Previous studies have indicated that light pollution and the use of artificial lighting around the world at night disrupts our circadian rhythm − our 24-hour cycle of physiological processes − and is a risk factor for bone deterioration.
This recent study, published in Current Biology and conducted on mice, comes up with similar findings, suggesting that prolonged exposure to artificial light can lead to pro-inflammatory activation of the immune system, muscle loss and early signs of osteoporosis.
"Our study shows that the environmental light-dark cycle is important for health," says lead author Johanna Meijer of Leiden University Medical Center in the Netherlands.
"We showed that the absence of environmental rhythms leads to severe disruption of a wide variety of health parameters."
Mice exposed to light
The scientists worked with mice in their lab, exposing them to light around the clock for 24 weeks and then assessing several major health parameters.
They first measured the brain activity and found out that constant light exposure had an impact on the suprachiasmatic nuclei – the brain cells that control the circadian cycles. The normal rhythmic patterns in the suprachiasmatic nuclei were indeed reduced by 70% after prolonged light exposure.
Such a disruption to the circadian rhythm was correlated to a reduction in the animals' skeletal muscle function. Their bones showed signs of deterioration and the animals started developing osteoporosis.
The animals also entered a pro-inflammatory state normally observed only in the presence of pathogens or other harmful stimuli. This frailty is normally only observed in ageing animals.

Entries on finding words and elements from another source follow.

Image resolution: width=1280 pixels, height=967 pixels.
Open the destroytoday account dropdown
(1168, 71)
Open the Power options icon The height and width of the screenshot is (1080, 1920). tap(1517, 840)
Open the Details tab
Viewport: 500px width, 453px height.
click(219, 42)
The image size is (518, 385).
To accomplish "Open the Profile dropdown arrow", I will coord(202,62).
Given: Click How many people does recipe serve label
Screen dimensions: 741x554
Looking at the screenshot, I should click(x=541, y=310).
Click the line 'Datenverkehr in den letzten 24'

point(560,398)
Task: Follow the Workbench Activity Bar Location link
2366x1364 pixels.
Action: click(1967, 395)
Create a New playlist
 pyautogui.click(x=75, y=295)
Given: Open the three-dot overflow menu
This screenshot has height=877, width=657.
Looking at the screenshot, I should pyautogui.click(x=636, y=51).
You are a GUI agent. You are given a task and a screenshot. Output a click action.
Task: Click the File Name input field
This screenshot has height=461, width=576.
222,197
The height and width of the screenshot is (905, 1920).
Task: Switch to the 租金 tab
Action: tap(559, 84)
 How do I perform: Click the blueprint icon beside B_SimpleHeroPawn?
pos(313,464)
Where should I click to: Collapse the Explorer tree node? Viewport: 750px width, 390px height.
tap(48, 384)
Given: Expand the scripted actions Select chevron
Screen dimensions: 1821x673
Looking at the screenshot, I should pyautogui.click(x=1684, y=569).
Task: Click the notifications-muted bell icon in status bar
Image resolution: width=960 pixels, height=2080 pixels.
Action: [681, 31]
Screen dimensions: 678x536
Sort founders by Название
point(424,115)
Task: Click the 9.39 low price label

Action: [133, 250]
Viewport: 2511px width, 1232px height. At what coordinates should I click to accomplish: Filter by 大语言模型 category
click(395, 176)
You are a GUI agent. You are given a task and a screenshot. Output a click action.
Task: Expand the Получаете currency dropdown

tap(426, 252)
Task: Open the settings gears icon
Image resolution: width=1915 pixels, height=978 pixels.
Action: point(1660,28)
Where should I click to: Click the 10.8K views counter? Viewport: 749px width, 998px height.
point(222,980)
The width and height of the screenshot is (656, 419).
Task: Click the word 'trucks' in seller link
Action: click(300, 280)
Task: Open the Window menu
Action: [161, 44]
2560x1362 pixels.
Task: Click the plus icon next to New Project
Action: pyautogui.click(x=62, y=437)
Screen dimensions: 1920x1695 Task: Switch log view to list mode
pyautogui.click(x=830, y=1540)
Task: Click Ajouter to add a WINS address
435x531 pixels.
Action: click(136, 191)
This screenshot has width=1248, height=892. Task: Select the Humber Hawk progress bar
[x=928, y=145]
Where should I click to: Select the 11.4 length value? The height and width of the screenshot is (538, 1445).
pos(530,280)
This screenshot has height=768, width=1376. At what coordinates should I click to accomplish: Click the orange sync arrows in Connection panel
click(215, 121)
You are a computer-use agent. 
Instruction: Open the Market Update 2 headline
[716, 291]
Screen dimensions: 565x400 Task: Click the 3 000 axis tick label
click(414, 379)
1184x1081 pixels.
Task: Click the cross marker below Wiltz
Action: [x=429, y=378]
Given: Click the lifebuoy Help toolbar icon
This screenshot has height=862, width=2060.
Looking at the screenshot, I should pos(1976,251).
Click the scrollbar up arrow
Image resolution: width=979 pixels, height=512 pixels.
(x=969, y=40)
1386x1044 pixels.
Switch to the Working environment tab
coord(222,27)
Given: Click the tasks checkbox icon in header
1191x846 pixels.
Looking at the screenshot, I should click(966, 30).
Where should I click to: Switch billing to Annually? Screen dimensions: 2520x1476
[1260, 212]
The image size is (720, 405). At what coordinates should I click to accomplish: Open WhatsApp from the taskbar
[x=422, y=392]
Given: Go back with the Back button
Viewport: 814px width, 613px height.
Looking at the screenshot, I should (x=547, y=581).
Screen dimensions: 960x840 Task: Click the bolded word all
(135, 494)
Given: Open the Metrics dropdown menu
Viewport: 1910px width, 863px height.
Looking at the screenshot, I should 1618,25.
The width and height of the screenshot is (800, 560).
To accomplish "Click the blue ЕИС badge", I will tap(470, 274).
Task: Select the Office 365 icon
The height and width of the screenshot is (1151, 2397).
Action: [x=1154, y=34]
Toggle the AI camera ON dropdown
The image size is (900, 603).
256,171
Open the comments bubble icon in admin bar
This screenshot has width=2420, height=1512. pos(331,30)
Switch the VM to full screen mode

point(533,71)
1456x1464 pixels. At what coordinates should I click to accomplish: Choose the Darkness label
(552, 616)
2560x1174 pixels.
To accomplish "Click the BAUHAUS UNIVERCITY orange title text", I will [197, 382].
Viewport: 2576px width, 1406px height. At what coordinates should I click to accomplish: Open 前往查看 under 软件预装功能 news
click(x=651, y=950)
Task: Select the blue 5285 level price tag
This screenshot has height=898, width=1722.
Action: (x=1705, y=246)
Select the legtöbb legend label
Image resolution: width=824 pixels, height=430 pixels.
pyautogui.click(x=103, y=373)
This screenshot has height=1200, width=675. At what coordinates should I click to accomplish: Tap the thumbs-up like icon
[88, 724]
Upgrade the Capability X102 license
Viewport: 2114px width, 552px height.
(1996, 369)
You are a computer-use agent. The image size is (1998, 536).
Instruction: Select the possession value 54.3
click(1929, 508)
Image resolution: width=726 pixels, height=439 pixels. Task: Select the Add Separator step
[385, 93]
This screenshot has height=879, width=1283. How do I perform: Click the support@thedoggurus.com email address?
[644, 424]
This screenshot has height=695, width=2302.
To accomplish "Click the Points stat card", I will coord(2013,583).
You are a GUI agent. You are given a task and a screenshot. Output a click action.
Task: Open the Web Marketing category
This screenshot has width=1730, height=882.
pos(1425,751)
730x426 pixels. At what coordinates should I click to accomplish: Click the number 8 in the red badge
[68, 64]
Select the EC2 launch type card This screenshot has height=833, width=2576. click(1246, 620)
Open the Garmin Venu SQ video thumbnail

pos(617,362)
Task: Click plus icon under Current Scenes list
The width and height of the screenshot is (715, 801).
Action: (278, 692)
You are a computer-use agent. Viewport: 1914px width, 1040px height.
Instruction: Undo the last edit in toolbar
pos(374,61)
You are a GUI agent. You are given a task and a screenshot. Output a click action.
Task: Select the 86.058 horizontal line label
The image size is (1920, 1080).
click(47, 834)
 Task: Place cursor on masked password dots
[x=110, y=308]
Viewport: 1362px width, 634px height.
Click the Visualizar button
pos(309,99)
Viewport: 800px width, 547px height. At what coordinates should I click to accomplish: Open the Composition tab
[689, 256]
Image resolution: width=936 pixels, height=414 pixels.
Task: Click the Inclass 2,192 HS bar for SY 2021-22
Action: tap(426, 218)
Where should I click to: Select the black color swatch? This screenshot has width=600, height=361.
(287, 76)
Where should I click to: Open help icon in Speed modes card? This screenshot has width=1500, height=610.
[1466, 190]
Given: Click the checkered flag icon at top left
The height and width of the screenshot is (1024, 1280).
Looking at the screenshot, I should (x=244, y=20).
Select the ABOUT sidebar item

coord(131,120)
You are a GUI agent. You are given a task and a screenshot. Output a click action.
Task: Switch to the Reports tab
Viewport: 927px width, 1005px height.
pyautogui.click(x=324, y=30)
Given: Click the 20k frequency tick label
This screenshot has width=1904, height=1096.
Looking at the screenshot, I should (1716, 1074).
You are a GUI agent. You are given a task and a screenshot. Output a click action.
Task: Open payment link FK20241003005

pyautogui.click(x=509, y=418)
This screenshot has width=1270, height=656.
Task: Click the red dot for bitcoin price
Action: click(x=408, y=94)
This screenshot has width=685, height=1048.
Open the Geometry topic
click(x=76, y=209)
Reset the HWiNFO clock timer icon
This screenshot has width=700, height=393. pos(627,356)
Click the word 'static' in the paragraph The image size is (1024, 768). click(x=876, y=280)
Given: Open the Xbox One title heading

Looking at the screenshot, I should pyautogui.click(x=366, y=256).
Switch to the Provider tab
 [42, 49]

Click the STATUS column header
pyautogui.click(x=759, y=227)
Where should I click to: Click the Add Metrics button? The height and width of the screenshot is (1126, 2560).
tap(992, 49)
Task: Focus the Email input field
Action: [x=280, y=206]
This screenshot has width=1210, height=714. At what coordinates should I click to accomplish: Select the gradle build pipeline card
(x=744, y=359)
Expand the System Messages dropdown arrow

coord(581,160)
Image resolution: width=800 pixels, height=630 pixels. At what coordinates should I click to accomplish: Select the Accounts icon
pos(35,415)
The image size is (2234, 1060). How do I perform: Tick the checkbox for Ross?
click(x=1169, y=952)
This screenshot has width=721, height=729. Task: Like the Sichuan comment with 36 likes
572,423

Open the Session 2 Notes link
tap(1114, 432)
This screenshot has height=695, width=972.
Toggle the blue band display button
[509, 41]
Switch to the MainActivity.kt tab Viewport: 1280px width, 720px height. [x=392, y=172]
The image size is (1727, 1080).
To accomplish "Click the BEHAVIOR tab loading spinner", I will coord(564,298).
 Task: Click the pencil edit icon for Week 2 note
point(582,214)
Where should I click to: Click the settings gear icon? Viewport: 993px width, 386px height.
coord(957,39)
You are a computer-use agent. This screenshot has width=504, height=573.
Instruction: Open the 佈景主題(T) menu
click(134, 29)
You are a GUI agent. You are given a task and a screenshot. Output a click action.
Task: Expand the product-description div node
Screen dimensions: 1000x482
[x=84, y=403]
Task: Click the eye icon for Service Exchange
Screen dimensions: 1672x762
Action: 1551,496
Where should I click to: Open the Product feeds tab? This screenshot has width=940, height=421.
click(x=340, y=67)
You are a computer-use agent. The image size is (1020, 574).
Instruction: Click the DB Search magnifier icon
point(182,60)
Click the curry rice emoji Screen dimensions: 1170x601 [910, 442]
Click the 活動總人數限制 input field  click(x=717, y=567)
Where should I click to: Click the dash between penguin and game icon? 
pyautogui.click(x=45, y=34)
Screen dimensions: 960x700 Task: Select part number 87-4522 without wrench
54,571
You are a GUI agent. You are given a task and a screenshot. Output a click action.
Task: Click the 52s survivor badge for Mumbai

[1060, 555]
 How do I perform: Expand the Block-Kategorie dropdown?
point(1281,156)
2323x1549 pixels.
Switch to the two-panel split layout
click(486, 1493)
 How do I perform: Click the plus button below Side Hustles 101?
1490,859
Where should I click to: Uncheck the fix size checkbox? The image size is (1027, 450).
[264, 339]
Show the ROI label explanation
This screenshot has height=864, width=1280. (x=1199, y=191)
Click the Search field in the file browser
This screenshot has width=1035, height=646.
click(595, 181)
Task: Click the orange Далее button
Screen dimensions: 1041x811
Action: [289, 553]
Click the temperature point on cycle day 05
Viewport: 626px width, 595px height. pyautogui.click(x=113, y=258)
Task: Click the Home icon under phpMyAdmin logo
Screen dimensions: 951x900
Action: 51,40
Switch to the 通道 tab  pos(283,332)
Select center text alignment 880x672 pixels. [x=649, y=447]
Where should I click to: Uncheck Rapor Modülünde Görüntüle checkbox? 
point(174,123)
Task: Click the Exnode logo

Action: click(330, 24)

The scientists thus say light exposure matters when it comes to thinking about the global health of populations.They will now investigate the influence of distorted light-dark cycles on the immune system.
Reversal can be achieved
It is however possible to reverse this process. The scientists worked to improve the mice's health condition by restoring a normal environmental dark-light cycle. After the mice were returned to this cycle for two weeks, the suprachiasmatic nuclei neurons rapidly recovered their normal rhythm and the animals' health problems were progressively reversed.
With 75% of the world's population exposed to light during the night and the prevalence of shift work remaining high around the globe, artificial light could become a serious global health problem. The fact that it could simply be avoided by switching off the lights to restore a normal circadian rhythm is therefore the good news of this study.